#### Records for this exercise:
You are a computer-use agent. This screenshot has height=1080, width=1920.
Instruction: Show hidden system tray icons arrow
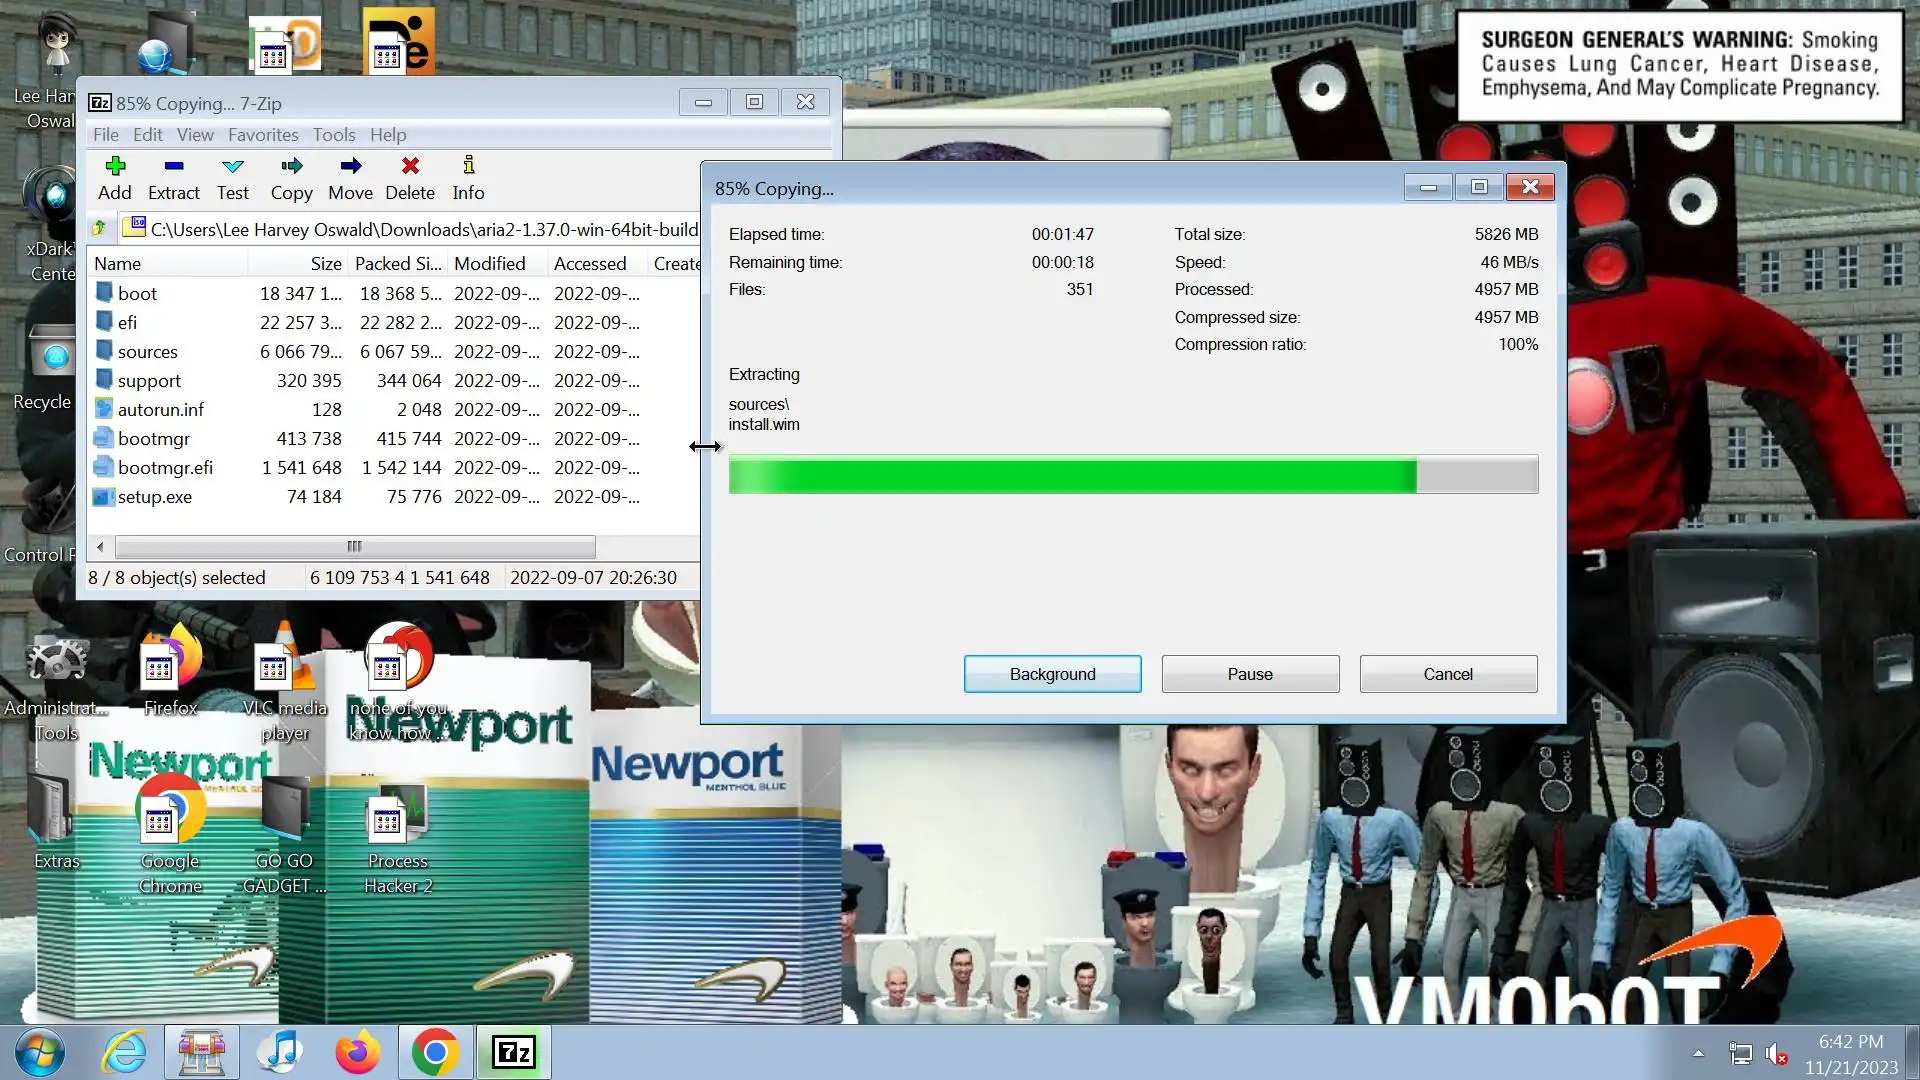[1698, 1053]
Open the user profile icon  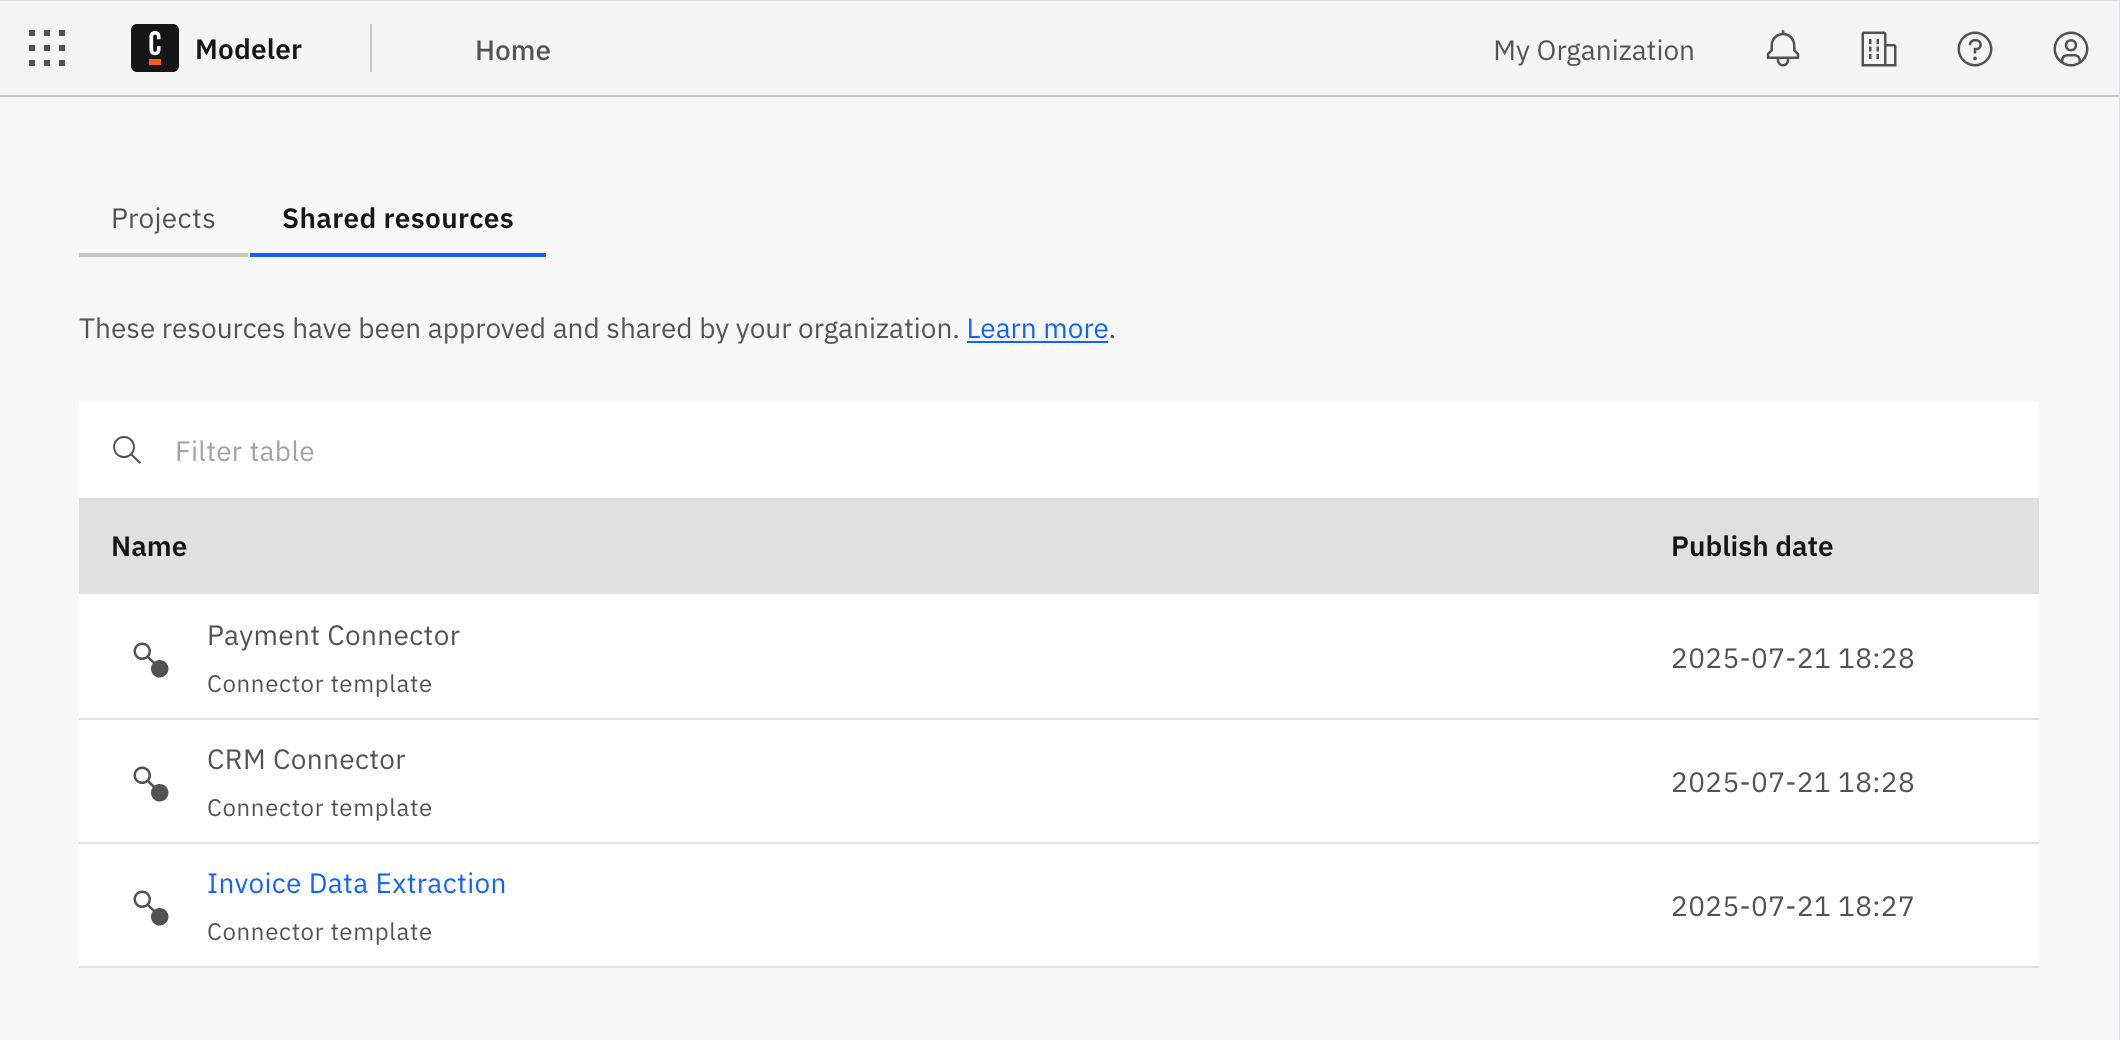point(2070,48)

--

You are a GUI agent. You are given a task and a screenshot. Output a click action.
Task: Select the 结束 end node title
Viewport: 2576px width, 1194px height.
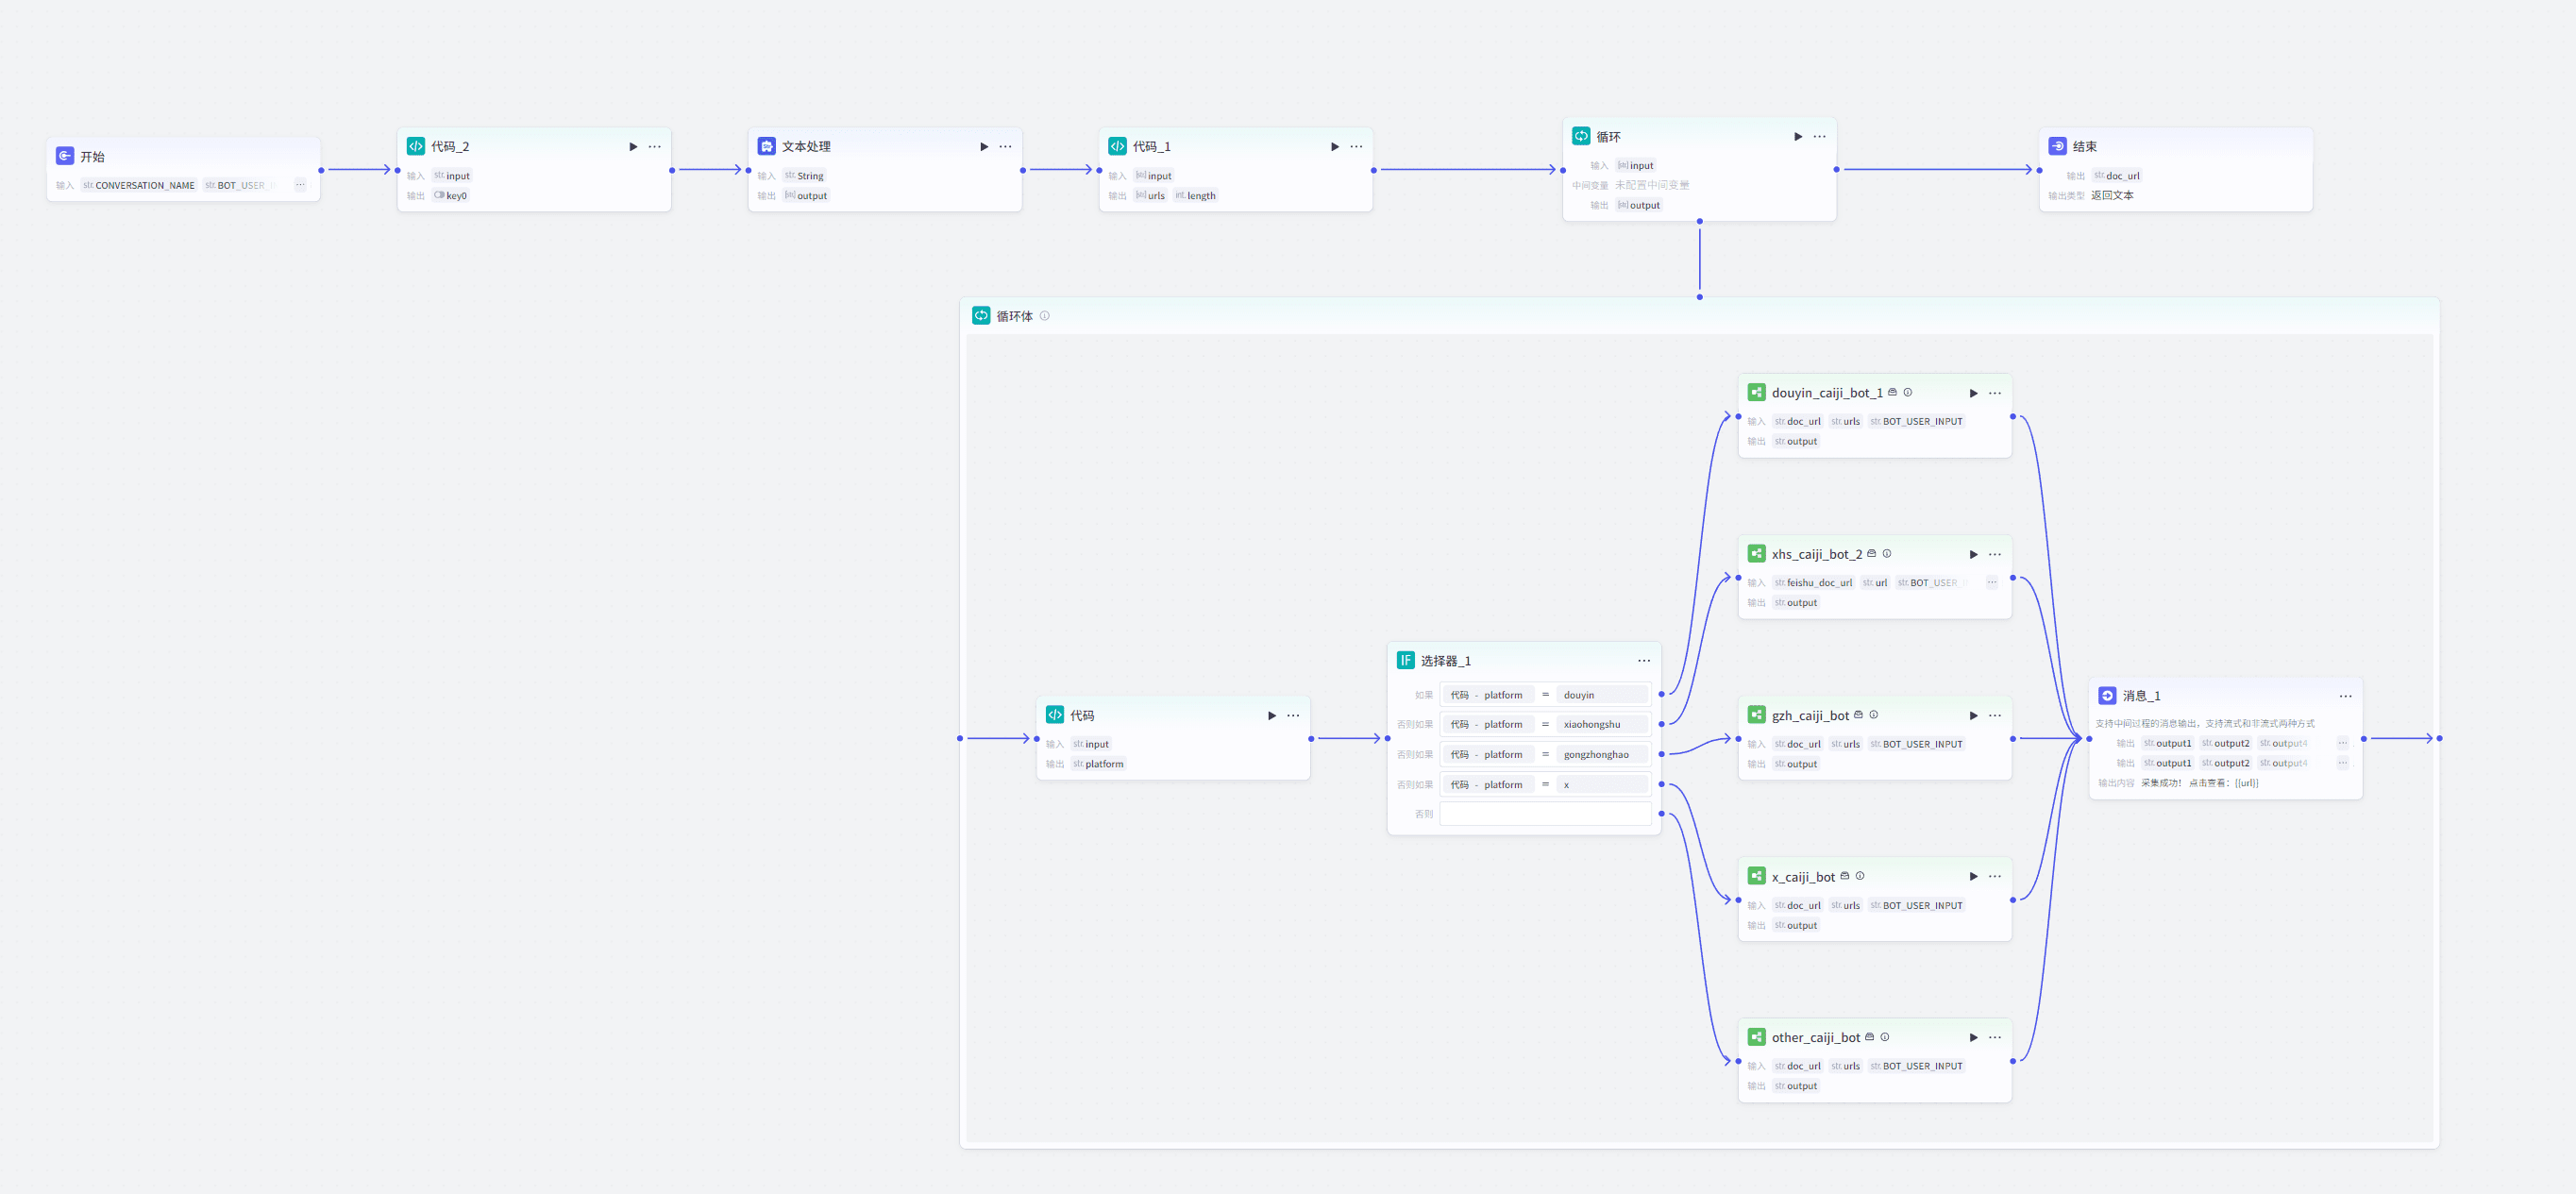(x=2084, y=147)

#### Task statement:
Which lines of the material contain "screenshot"? List them.

#### Answer box:
You are a computer-use agent. This screenshot has height=1080, width=1920.
You are a GUI agent. You are given a task and a screenshot. Output a click action.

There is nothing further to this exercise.